On Sunday, I watched innocent people being beaten up, pulled by their hair and thrown down stairs – just for trying to express their opinion in a ballot – people back home in Catalonia who could easily have been neighbours or school friends. I was glued to my screen for 12 hours with tears in my eyes, sitting in my room in London.

As a Catalan living in the UK while the EU referendum played out, having seen the false promises made in favour of Brexit, I could not support the idea of independence. I respected the idea of a referendum – we live in a democracy and people should have a right to decide and I understood the frustration of many Catalans – but I did not think independence was the solution. That was before Sunday. But having seen the way the Spanish government decided to use force to fight the will of peaceful citizens, where does that leave me?

After six years in the UK, I know how it feels to be rejected from the place I now call home, and have learned that separation, borders and flags are rarely the answer. While trying to come to terms with where EU citizens like me sit in the divided country I now live in, a feeling of division is also growing back home.

The division comes from both sides, though. Spain does not want to see Catalonia leave, but it is certainly going about preventing it in the wrong way. Early last week videos appeared of hundreds of people in the south of Spain seeing off police cars leaving for Catalonia to help the central government, shouting “Go get them!”, while waving Spanish flags. It said it all. It felt as though we were back in the Spanish civil war. At a cafe in Madrid, on referendum day, my brother overheard a group of women saying: “These Catalan people just need a couple of slaps to learn they have to stay.”

As the Catalan journalist Jordi Évole said: “Many Catalans had already left Spain mentally. Yesterday Rajoy got a few more. Yesterday many citizens against independence felt a huge repulsion for what they saw.” I’m in that last category – I still don’t think independence is the solution, but I don’t want to be represented by a government that uses military tactics to deal with a dissatisfied region.

Just as many Brits do not feel represented by Theresa May, Mariano Rajoy does not represent all Spaniards – many feel ashamed of their government’s actions against their neighbours. Many took to the streets in Madrid to show solidarity.

What is going through Rajoy’s mind? Was it total incompetence, being caught off guard by a momentum that not even Catalonia’s president, Carles Puigdemont, expected? Or, has Rajoy done the political maths and decided that actually, those women in the cafe in Madrid who think the Catalans deserve a slap to bring them in line are representative of enough of the electorate?

Regardless, Rajoy has turned what should have been just another unofficial poll that went largely unnoticed outside the country into a referendum on having a referendum that has shocked the world. And the answer is a resounding yes.

While almost 900 Catalans bear the wounds of police aggression, the Catalan government is still negotiating what will happen in the next 48 hours, and the king of Spain is yet to be seen.

The People’s party’s deputy leader, Soraya Sáenz de Santamaría, seemed to have been watching a different TV channel to me when she said: “The policemen were only fulfilling the orders of justice, acting with professionalism and proportionality.

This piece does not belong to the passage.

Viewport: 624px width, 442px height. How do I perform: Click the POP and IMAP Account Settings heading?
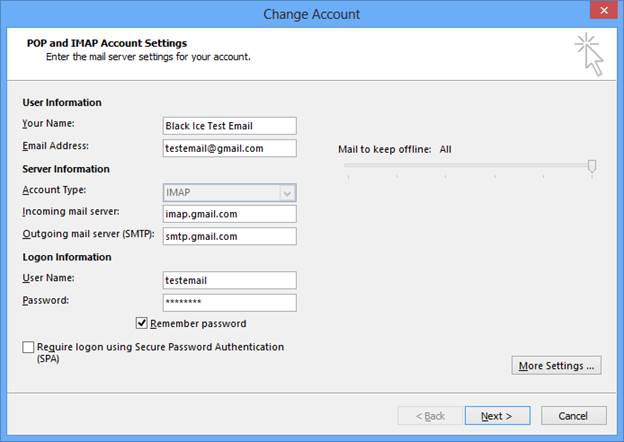[x=107, y=43]
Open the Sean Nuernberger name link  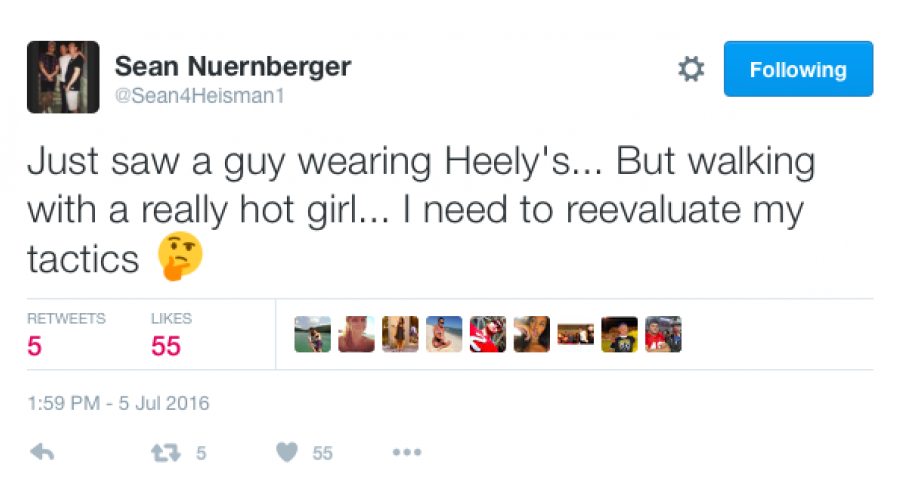pyautogui.click(x=233, y=66)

The objective of their acts was never the people, but the electoral material.”

Man on balcony with Spanish and 'Si' flags

Rajoy’s incompetence cannot be overstated, but Puigdemont cannot be absolved of responsibility. Both are playing Russian roulette with a young nation struggling with deep structural issues. Brinksmanship is common in politics, and has become more so in recent times, but purposely pitting citizens against each other, forcing them to decide which flag to hang from their balcony, takes reckless politics to a new and terrifying level.

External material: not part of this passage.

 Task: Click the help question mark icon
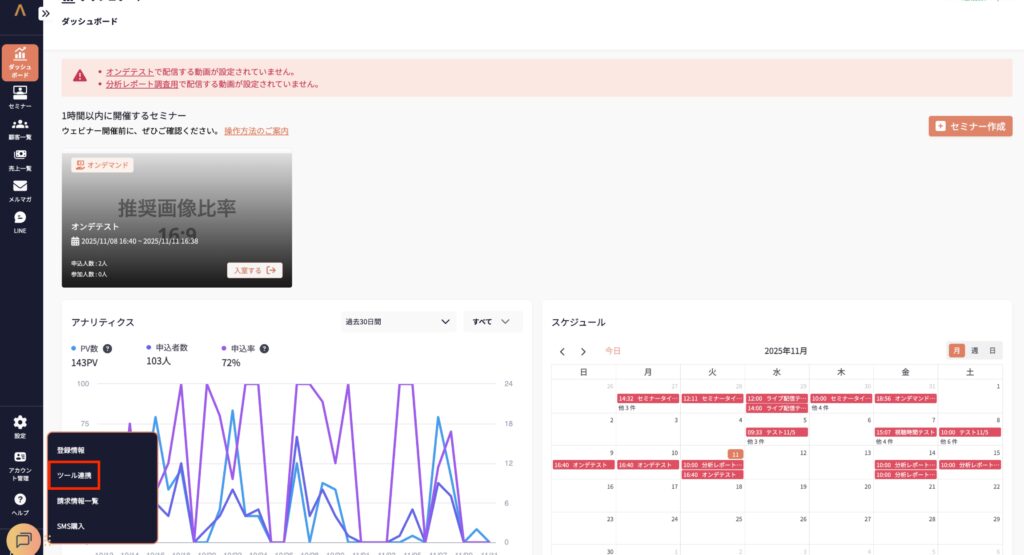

I fear Puigdemont’s impulse to declare independence would only result in Spanish tanks entering Barcelona’s La Diagonal, just as happened 78 years ago, witnessed by a generation who did not expect that to happen again in their lifetime. The suppression Catalans lived with during the Franco dictatorship has remained in people’s hearts, and has been transmitted to my generation. My friends and I, born in the 1990s, grew up feeling that Catalan culture and history is part of our identity. We didn’t dance flamenco, we didn’t support bullfighting. We had our own traditions.

I am Catalan, feel Catalan, was educated in Catalan. I am also Spanish and European. Up until recently, these sides have been easy to reconcile. It feels as though something has changed. My initial instinct was not to vote, and to let the people who have something to say say it.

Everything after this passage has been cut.